The Pelicans newest forward used the time to reflect.

In his year away from NBA ball, newly-signed New Orleans Pelicans forward Josh Smith spent the year reviewing what's most important in his 31-year-old life, he said.

He, a rugged, 12-year NBA veteran, even attended some "Daughter-Father days" with his daughter, Genesis, at school during the off year.

Most recently, prior to Smith's two points in 6:56 minutes during his Pelicans debut Saturday, he appeared in 26 games as a Sichuan Blue Whale for the Chinese Basketball Association in 2016-17 and averaged 18.8 points, 10.6 rebounds, 3.2 assists and 2.0 blocks overseas.

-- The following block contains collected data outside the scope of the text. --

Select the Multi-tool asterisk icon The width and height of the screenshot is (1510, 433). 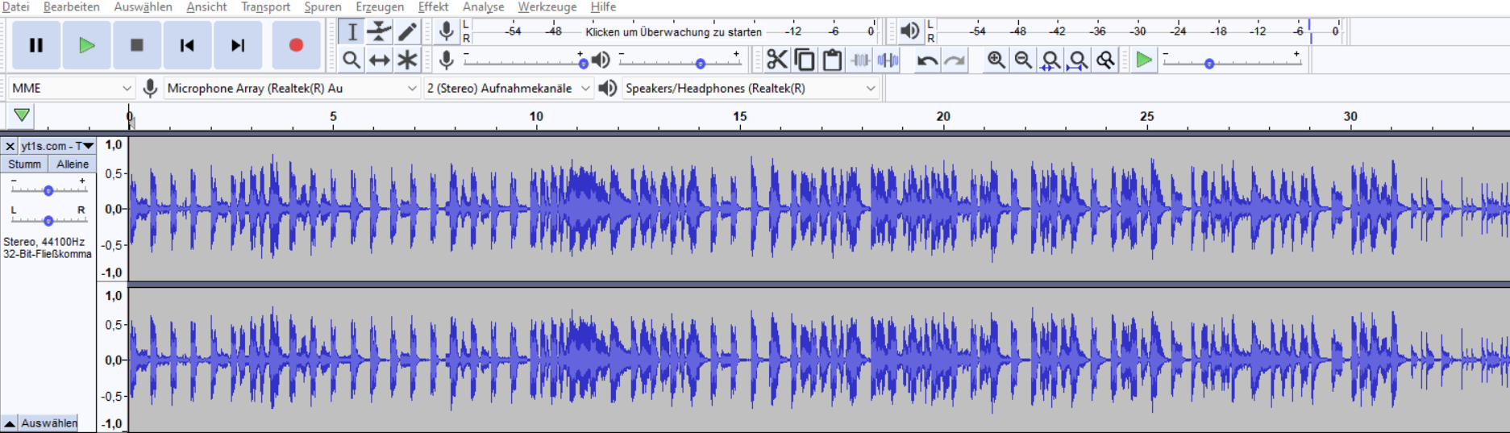[407, 60]
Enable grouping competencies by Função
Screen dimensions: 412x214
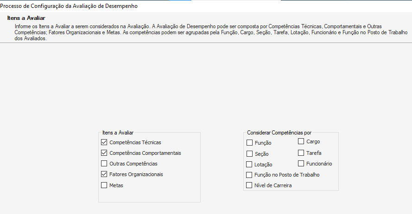pos(250,143)
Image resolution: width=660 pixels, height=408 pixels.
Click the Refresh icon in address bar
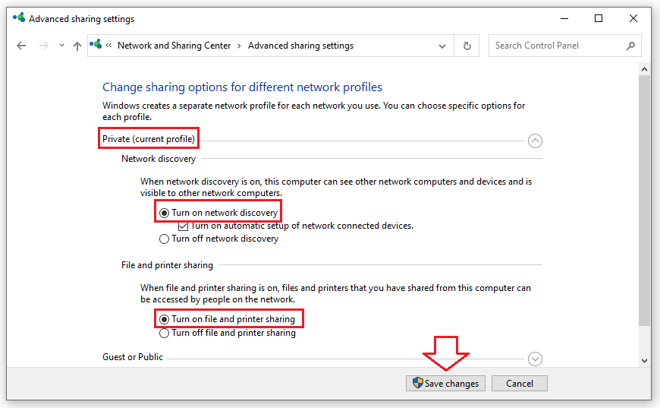467,46
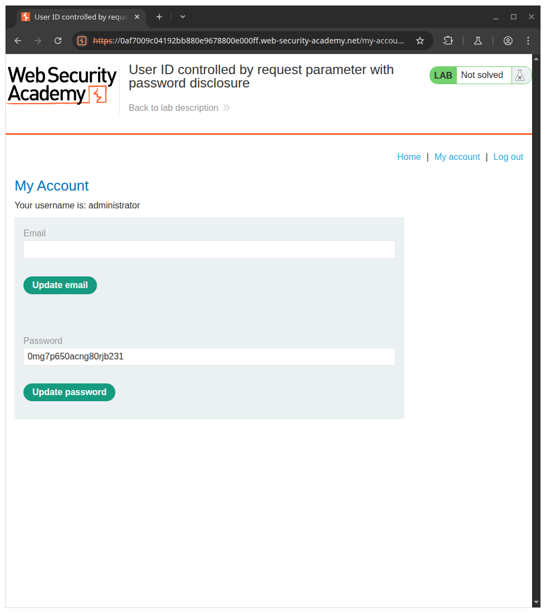Click the site security icon in address bar
This screenshot has height=613, width=546.
[82, 41]
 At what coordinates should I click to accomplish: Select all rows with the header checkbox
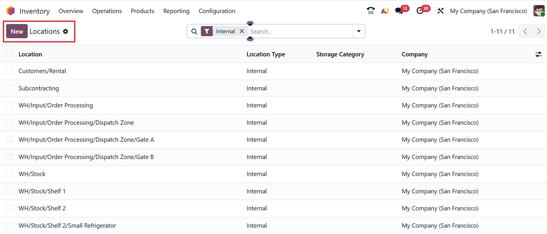[9, 54]
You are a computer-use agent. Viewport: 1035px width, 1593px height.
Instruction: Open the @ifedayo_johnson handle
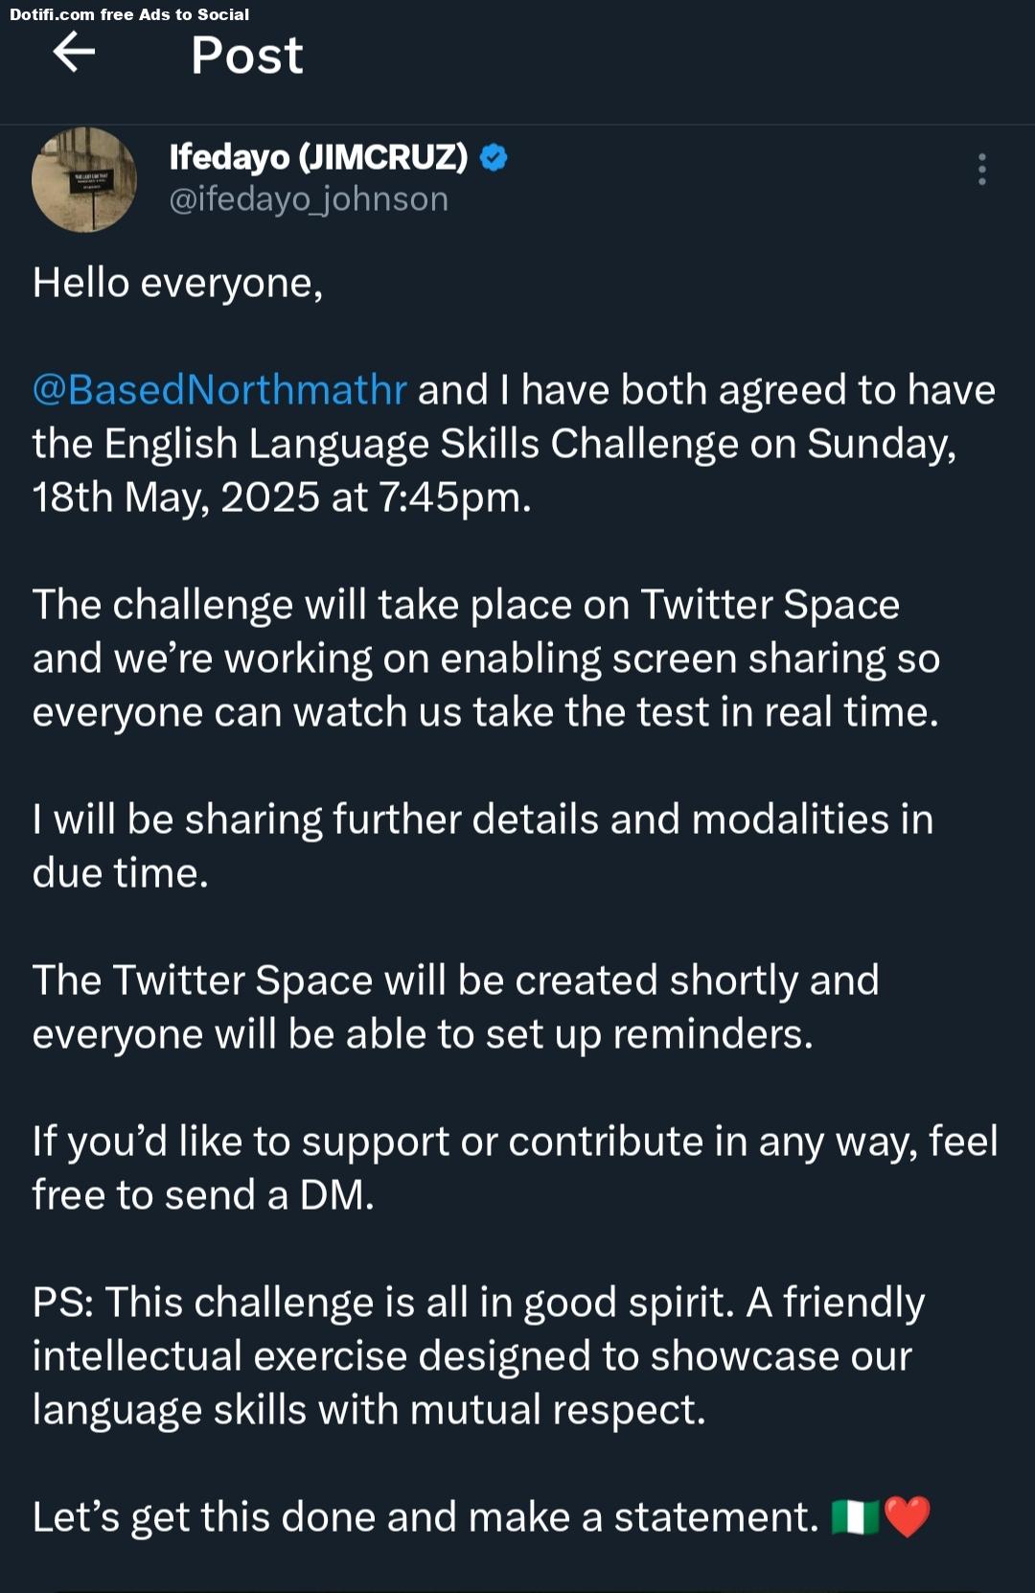click(x=309, y=199)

Smith's spent time as a versatile, 6-foot-9, left-handed forward as a member of the Atlanta Hawks, Detroit Pistons, Houston Rockets and the Los Angeles Clippers since being drafted by the Hawks in 2004, maintaining career averages of 14.6 points, 7.5 rebounds, 3.1 assists, 1.2 steals and 1.9 blocks in 32.5 minutes per game.

"He's also a big guy that can make plays," said Pelicans coach Alvin Gentry. "He's made plays in the past. Good passer and has a pretty good feel for the game."

Though his time may be limited in New Orleans since he joined the Pelicans after they received an injury hardship exemption from the NBA, Smith's veteran experience (892 career games) may be valuable to a Pelicans club splintered with injuries, he said.

The Advocate spoke with freshly-signed Pelicans forward Smith, who hasn't played in the NBA since 2015-16, before Saturday's 6 p.m. tipoff against the Cleveland Cavaliers. The Q&A is below.


What was it like getting the call from the Pelicans?

“Felt like the first day, being in the Green Room, getting that call when I got drafted. Just being away from the game for a year gave me great time to reflect and put things in perspective about what’s more important in my life and what didn’t have any meaning. Being able to get this call, I feel like it was a second chance, a breath of fresh air. I thank the New Orleans Pelicans organization for believing in me and giving me the opportunity to do what I continue to love to do.”

What’s it like for you to play alongside two bigs like Anthony Davis and DeMarcus Cousins?

“Sshh, it’s amazing. Those guys are future Hall of Famers. Two of the dominant big men in the game. Being able to play with them is going to make my play so much — that much more easier. All I’ve got to do is move with those guys ‘cause they’re going to draw so much attention. It’s easier on the other guys to be able to help facilitate with them.”

How do you anticipate to fit in on the floor with the Pelicans?

“I mean I’m just happy to be here. I'm not really focused on minutes, or anything else. I'm just happy to be here and be able to get an opportunity to help these guys.”

Did you think you’d get another chance in the NBA?

“Yeah. I mean, I’m very optimistic. I keep my faith strong in God. I did a lot of praying, already speaking it into an existence, thanking him for the second chance. You know, the grind and the hard work out there that I’ve been putting in, I knew initially that I’d get that second chance and I was going to make the best out of it.”

What’s it going to be like to run out on the court again?

“I don’t know yet. It’s going to feel amazing, man. It’s going to feel amazing.”

This locker room, with Tony Allen, Rajon Rondo, Jameer Nelson and the veterans, what advantage does that give you guys?

“It gives us a lot. Two out of the three guys won a championship. Jameer is a guy that’s been a guy that’s been to the Finals. And that’s been deep in the playoffs. And [Jameer] won big games for teams, you know, just like he did in Sacramento, he played big. Those guys give the locker room that much more attentiveness. It gives them that much more focus because a seasoned vet knows what it takes in order to be successful. Being able to have that many players on one team that’s been so successful in their careers playing, it helps these young guys out a lot.”

What was it like not playing, watching games on TV? How tough was that?

“Well, I played in China for like three months last year. I really didn’t watch it like that. I was taking time out and being able to spend it with my kids. You know, something that we take for granted as well being professional athletes and not being able to be home as much we’d want to do. So I was able to be able to take my kids to their games, watch them play and go to certain things in school, you know, with my daughter. Daughter-Father days, stuff like that. I got a lot done with my kids.”

You were with them in Sacramento, yes?

“Yeah.”

What’d you see from that game?

“Man, that there’s no quit in this team. A lot of teams that would’ve faced that deficit early on probably would’ve had their heads downs and their posture — their whole demeanor — would’ve changed. But these guys stayed and fought. I was back there in the back cheering. Cheering my a-- off. It was an amazing game, an amazing comeback. I was happy that the team was about to lift up us and be able to give my man DeMarcus Cousins a big win in Sacramento.”

Advocate sportswriters Scott Kushner and Rod Walker contributed to this report.